(Collected data entries)
━━━━━━━━━━

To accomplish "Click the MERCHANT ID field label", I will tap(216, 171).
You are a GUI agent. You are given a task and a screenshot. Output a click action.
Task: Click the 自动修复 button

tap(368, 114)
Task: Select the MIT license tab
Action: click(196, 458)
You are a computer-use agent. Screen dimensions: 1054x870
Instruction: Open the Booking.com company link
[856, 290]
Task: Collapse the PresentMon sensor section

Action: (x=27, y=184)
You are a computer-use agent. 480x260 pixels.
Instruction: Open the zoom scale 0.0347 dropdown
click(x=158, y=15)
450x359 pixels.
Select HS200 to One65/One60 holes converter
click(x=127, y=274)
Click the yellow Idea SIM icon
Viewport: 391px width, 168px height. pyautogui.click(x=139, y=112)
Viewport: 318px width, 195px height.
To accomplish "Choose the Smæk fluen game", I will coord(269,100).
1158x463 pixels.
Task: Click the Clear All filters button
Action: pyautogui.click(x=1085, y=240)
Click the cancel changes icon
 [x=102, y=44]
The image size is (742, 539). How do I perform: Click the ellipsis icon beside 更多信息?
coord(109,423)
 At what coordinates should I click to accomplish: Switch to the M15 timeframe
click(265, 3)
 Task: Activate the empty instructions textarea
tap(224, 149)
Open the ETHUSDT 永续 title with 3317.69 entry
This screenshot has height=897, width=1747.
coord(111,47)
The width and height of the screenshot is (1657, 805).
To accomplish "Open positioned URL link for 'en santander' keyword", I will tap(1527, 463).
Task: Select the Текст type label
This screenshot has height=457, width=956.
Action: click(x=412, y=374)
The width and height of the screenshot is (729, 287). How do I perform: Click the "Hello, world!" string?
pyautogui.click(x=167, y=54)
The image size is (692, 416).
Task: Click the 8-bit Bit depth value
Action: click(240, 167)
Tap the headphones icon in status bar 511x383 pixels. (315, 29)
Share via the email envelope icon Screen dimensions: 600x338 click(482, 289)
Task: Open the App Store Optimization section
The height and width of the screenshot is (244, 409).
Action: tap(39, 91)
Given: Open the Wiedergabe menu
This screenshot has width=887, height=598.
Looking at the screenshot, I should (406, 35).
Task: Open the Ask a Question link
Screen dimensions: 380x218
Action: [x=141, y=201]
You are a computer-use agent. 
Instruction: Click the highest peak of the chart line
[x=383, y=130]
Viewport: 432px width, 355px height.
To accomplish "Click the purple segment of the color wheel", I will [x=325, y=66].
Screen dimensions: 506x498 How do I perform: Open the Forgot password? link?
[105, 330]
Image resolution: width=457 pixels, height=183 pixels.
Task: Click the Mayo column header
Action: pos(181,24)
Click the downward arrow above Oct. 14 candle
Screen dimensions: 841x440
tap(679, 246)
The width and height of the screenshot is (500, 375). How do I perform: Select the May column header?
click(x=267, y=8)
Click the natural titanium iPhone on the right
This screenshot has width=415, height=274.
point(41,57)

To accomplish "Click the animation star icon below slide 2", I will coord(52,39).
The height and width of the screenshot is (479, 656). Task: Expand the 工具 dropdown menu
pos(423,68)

━━━━━━━━━━

> Required work:
Write out exactly the lines that fall from the line with "Task: Open the App Store Optimization section" to the line with "Viewport: 432px width, 355px height." in the records above, keeping both ends.

> Written reply:
Task: Open the App Store Optimization section
The height and width of the screenshot is (244, 409).
Action: tap(39, 91)
Given: Open the Wiedergabe menu
This screenshot has width=887, height=598.
Looking at the screenshot, I should (406, 35).
Task: Open the Ask a Question link
Screen dimensions: 380x218
Action: [x=141, y=201]
You are a computer-use agent. 
Instruction: Click the highest peak of the chart line
[x=383, y=130]
Viewport: 432px width, 355px height.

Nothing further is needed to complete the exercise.